When comparing our research outcomes with existing studies, the neutrophil–lymphocyte ratio and platelet-lymphocyte ratio emerge as significant factors in both infection and dysfunction groups, exhibiting a stronger correlation in the infection subgroup. Conversely, the lymphocyte-monocyte ratio shows greater correlation in the dysfunction group. While lymphocyte-monocyte ratio has been explored in various medical contexts, its specific predictive value in thrombosis might be under-researched. Studies examining inflammatory markers, including lymphocytes and monocytes, indirectly relate to thrombosis, shedding light on the association between these cell ratios and thrombotic risks [29, 30].

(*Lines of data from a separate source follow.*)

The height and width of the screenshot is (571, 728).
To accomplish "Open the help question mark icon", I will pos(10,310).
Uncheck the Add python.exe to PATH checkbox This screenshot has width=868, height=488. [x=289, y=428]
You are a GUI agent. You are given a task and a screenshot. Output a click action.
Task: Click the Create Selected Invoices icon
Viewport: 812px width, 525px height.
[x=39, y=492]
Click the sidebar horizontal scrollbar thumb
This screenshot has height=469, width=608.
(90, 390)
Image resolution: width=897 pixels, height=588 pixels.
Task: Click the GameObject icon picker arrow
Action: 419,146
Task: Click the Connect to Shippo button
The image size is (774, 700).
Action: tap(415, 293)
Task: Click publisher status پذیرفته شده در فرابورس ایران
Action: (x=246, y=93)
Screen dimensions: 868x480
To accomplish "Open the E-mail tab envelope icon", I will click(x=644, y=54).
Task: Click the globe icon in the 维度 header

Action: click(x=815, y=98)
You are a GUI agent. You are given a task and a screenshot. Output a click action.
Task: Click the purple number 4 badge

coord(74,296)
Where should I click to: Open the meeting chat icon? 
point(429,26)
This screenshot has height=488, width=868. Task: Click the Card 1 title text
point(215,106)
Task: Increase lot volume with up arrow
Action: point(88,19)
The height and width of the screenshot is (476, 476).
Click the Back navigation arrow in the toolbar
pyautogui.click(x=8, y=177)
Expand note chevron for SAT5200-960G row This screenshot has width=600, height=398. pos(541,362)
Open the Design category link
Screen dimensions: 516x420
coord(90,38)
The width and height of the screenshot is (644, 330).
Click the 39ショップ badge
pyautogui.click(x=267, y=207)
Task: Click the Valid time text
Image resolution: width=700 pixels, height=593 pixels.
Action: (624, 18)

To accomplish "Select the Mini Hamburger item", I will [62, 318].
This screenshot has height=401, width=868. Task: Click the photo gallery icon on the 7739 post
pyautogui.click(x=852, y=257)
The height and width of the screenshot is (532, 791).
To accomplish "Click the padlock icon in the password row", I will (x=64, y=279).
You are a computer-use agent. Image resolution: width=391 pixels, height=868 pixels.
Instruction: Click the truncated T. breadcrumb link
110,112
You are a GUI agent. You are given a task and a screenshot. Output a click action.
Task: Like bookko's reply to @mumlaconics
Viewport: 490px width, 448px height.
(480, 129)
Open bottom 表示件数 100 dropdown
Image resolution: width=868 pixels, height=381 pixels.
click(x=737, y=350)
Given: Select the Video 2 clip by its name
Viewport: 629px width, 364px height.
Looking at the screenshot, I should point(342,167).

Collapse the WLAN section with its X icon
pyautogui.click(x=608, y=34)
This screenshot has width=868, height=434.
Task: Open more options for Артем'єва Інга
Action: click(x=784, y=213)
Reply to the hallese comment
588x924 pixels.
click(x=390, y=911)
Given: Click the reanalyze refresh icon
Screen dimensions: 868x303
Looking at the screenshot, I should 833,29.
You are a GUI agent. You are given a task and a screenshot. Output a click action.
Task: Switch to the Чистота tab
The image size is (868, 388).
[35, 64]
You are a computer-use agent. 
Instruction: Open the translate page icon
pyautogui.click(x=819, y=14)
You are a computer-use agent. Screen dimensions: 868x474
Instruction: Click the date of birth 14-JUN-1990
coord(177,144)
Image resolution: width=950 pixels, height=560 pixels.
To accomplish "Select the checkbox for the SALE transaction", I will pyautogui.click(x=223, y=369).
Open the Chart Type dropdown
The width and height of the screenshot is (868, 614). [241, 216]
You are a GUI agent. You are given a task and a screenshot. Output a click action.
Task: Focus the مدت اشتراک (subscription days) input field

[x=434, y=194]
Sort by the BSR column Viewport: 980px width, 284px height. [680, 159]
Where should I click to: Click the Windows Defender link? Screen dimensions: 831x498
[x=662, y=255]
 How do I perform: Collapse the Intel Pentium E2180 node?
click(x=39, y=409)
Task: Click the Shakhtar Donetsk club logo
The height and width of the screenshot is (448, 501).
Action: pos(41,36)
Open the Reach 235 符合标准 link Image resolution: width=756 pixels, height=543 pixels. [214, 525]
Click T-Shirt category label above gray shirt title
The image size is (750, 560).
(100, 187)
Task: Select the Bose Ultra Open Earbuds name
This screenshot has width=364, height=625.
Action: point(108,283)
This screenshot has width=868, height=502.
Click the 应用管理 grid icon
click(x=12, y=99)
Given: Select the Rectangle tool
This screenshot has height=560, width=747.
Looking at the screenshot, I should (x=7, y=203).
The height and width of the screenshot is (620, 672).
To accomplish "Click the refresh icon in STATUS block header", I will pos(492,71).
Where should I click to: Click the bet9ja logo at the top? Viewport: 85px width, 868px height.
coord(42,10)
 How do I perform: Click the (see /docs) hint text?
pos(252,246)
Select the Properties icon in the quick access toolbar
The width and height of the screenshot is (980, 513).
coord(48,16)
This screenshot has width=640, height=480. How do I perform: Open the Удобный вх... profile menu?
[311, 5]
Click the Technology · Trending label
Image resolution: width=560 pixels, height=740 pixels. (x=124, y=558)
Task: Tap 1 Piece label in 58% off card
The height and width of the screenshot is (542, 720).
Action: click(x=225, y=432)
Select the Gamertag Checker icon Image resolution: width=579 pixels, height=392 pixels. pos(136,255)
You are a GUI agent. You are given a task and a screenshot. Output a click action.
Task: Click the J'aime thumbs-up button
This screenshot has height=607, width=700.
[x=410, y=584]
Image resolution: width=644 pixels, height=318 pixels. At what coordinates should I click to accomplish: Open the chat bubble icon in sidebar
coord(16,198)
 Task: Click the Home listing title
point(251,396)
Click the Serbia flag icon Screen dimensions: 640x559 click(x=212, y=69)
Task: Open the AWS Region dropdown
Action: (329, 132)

Overall, our study suggests that hemogram parameters play a crucial role in predicting catheter survival and their acknowledgement may influence clinical treatment decisions. However, these parameters require validation through prospective, randomized studies that include a control group and assess long-term catheter outcomes.

Our study's primary limitation lies in its retrospective nature, possibly leading to selection bias and confounding by indication. Future prospective studies are essential to validate these data.

Hemodialysis patients often present with comorbidities that might influence hemogram parameters. While we excluded specific comorbidities, other underlying diseases could not be entirely ruled out.

Accumulating disease-free/uncomplicated catheter-day data is crucial for analyzing catheter survival, yet obtaining such information was challenging due to the large patient population, incomplete medical histories, and inadequate follow-up [31].

This research was conducted within our interventional radiology clinic, working not only with  our hospital hemodialysis patients but also with external clinics. Limited interaction with external clinics was a drawback. Addressing this limitation in prospective studies with enhanced collaboration with nephrologists is imperative.

In conclusion, several parameters including monocyte counts, neutrophil–lymphocyte ratio, mean platelet volume, lymphocyte-monocyte ratio, and platelet-lymphocyte ratio stand as valuable supportive markers aiding in decision-making in tunneled catheter procedures. The establishment of definitive cut-off values to shape an algorithm remains an unmet goal to be pursued in the future.